Spending commitments do not come much bigger than Apple's pledge this week to invest a colossal $450 billion in the US economy over the next five years. The world's largest public-sector company by market capitalization – currently worth a hard-to-believe $2.2 trillion – has promised "tens of billions" for next-generation chip development and 5G.
That part of the announcement taps into US fears about a chips shortage, overreliance on Asian manufacturers for high-end semiconductors and falling behind China in 5G. The overall figure is also about 20% more than Apple had promised in its last five-year plan dated 2018. Sales were up just 5.5% in Apple's last fiscal year. Unless the iPhone giant is about to sacrifice margins in the interests of US technology independence, this reads like a confident bet on its future.

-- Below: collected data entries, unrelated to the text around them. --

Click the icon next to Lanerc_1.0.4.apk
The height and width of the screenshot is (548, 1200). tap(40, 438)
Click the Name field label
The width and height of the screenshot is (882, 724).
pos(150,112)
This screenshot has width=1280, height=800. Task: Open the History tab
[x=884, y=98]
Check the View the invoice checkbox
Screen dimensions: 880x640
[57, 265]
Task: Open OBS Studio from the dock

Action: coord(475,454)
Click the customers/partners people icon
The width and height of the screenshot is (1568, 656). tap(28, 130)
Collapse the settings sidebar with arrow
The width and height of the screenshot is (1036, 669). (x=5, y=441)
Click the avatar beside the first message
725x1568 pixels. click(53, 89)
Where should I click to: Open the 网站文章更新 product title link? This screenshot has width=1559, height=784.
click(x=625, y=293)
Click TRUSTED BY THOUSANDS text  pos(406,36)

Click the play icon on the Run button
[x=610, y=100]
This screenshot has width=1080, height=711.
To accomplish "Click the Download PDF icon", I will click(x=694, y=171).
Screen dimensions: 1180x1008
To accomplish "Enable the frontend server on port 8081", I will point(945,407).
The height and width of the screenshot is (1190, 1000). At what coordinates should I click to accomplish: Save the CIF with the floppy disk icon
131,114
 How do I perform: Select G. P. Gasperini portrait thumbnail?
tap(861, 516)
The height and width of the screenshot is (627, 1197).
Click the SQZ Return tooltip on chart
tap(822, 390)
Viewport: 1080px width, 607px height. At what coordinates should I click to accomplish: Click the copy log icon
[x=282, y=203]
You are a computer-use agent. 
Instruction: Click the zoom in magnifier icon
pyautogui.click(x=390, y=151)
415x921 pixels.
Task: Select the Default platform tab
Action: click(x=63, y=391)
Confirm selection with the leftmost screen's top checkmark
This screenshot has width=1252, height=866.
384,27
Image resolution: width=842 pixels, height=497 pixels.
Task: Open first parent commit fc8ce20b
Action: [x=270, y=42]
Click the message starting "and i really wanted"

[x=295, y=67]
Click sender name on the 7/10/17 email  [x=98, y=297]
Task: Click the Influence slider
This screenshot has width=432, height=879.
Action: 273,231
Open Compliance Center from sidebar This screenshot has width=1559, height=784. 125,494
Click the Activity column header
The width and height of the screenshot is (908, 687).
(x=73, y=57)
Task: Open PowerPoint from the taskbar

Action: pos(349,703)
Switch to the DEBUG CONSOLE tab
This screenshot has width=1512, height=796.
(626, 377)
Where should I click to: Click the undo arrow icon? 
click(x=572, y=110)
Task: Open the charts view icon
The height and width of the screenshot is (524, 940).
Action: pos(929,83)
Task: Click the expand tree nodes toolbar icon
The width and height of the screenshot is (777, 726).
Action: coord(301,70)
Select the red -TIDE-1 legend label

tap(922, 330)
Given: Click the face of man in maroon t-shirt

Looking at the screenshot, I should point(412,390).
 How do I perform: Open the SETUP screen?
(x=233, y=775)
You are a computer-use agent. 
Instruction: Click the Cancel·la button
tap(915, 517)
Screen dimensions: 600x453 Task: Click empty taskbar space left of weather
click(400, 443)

The details are pretty thin, however, and the headline amount seems to include everything from investment in research and development (R&D) to spending with suppliers and the refurbishment of data centers. For context, Apple spent about $71 billion on R&D alone in its last five fiscal years. That means if other technology giants measured their contributions this way, they could flaunt similarly impressive numbers.
Moreover, the pace of employee recruitment at Apple is actually set to fall. In the five years to September 2020, Apple's workforce grew by 31,000 employees, according to filings with the US Securities and Exchange Commission. Over the next five, as part of its $450 billion scheme, Apple plans to hire another 20,000. If that were a net increase, it would have 167,000 employees by late 2025.
What all these new recruits will be doing is not entirely clear. "We're creating jobs in cutting-edge fields – from 5G to silicon engineering to artificial intelligence – investing in the next generation of innovative new businesses, and in all our work, building toward a greener and more equitable future," hummed CEO Tim Cook in his prepared comments. Yet these cutting-edge roles seem to be included in the 2.7 million jobs Apple claims to support through its spending with US suppliers and its developer ecosystem.
Carolina in my mind
That said, Apple has specifically called out a $1 billion investment in North Carolina, where it says a new campus and engineering hub will create at least 3,000 jobs in the areas of machine learning, artificial intelligence, software engineering and "other cutting-edge fields." It has clearly become a lot more than just a maker of expensive gadgets that rely on components developed by others. Used in the latest iPhone, its A14 Bionic chip is based on 5-nanometer technology that only TSMC, a Taiwanese foundry, is currently able to supply. In June last year, Apple also announced plans to replace Intel chips in its computers with its own technology.
Such moves by a powerhouse like Apple obviously have an important knock-on effect for other technology firms. Chips designed by Apple need to be turned into physical components, a job that could be done on US soil in the future. Intel is investing $20 billion in US facilities that will, like TSMC, make chips designed by other firms. TSMC, meanwhile, has also responded to a US government invitation to build new fabs in the US.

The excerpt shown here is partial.